Перепишите материал от строки с «You are a computer-use agent.» до строки с «point(1007,75)» включительно, заменив «agent» на «assistant» и ничего больше не меняя. Изображения в ответ не включайте.

Исходный материал:
====

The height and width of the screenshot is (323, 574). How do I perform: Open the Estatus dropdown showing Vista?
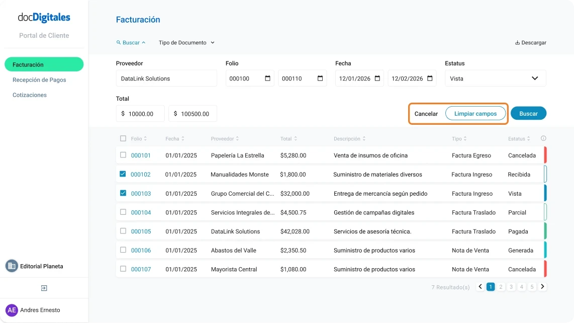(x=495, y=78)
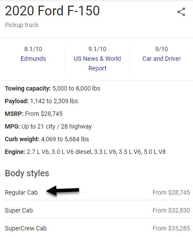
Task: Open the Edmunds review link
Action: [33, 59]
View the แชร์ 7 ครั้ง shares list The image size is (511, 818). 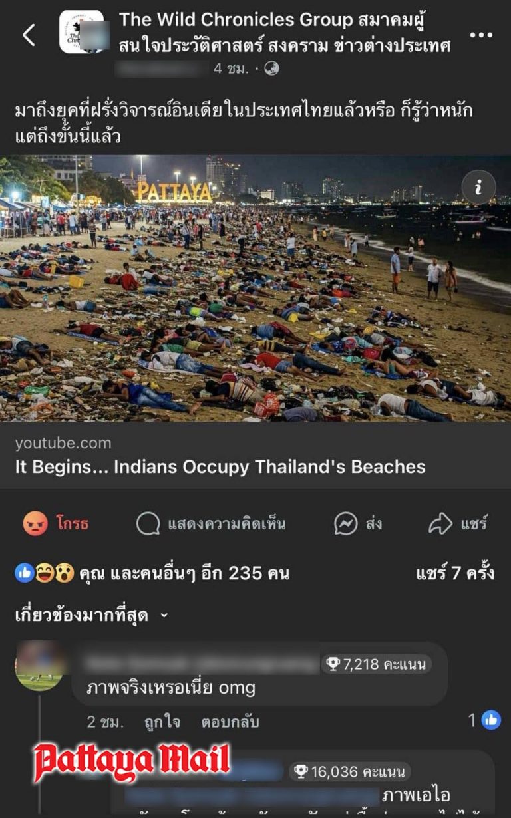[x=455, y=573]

====

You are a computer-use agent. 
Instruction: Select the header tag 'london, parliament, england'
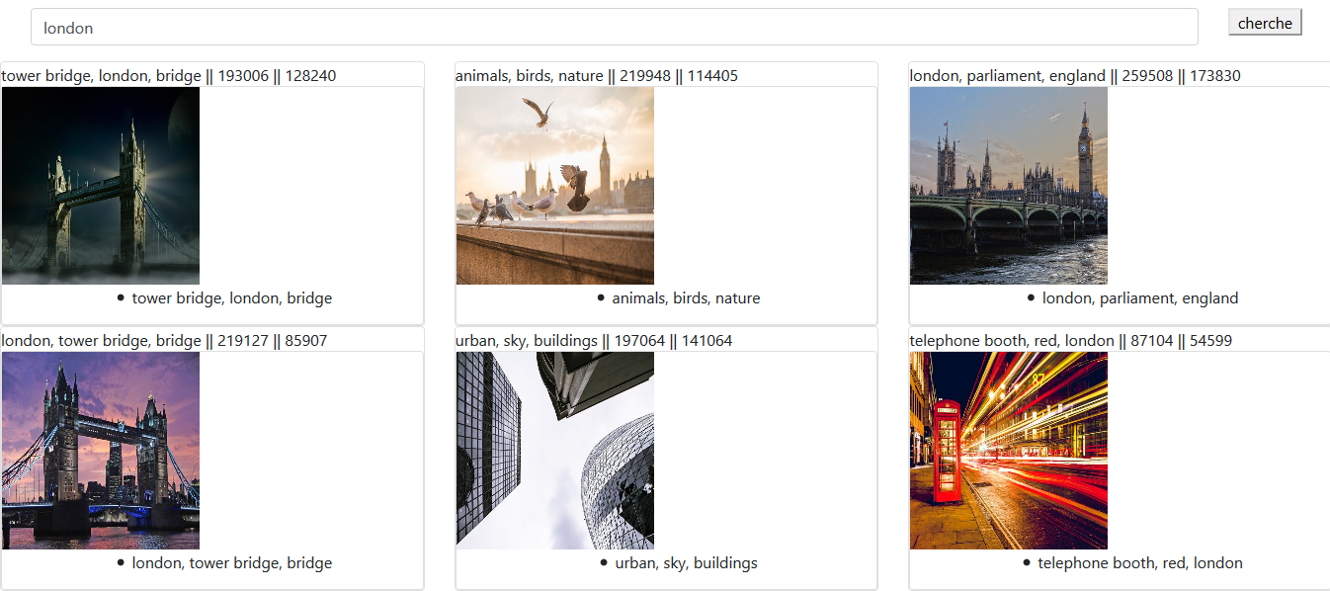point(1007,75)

====

Письменный ответ:
You are a computer-use assistant. 
Instruction: Select the header tag 'london, parliament, england'
point(1007,75)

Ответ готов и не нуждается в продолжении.